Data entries
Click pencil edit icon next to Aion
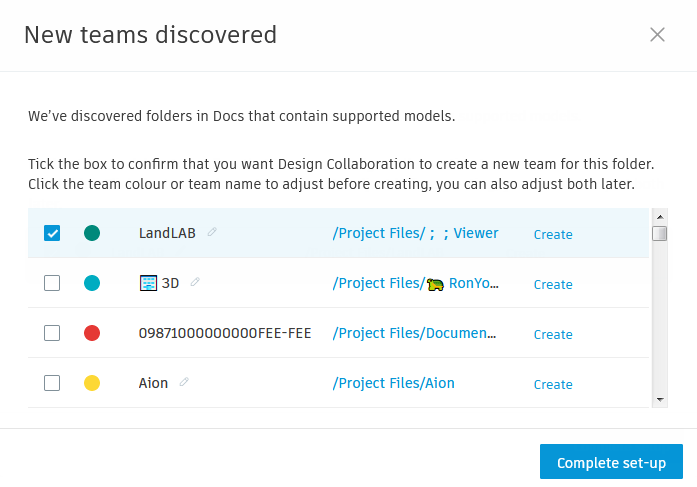pos(184,382)
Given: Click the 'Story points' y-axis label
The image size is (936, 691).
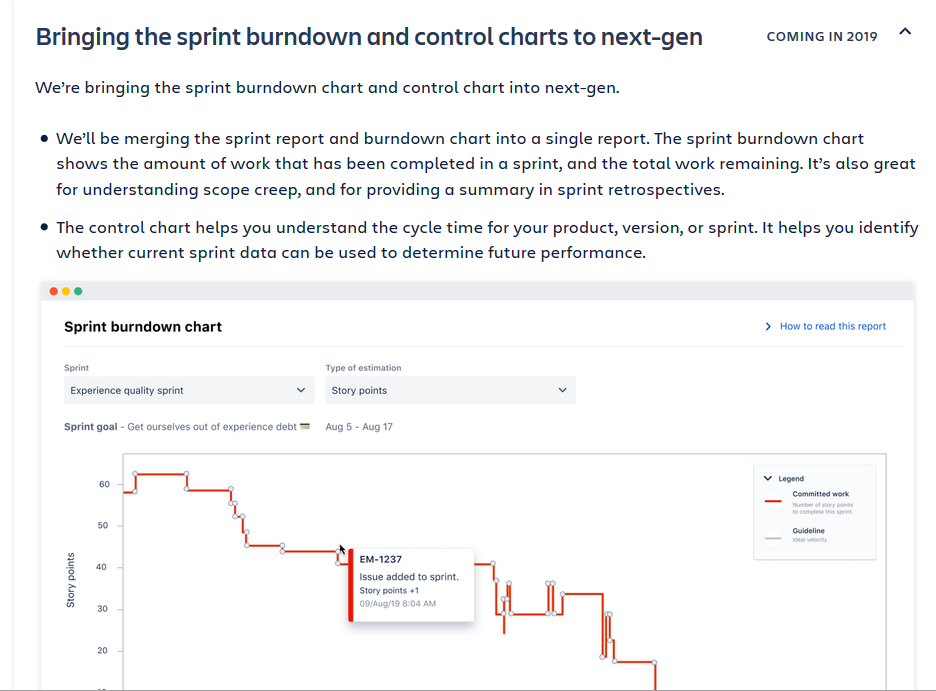Looking at the screenshot, I should click(x=71, y=580).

> **Task**:
Starting at the line with "Given: Click the 'Story points' y-axis label", write out every line exactly through the final line of the records above, both included, and skip the pictures.

> **Exercise answer**:
Given: Click the 'Story points' y-axis label
The image size is (936, 691).
Looking at the screenshot, I should click(x=71, y=580).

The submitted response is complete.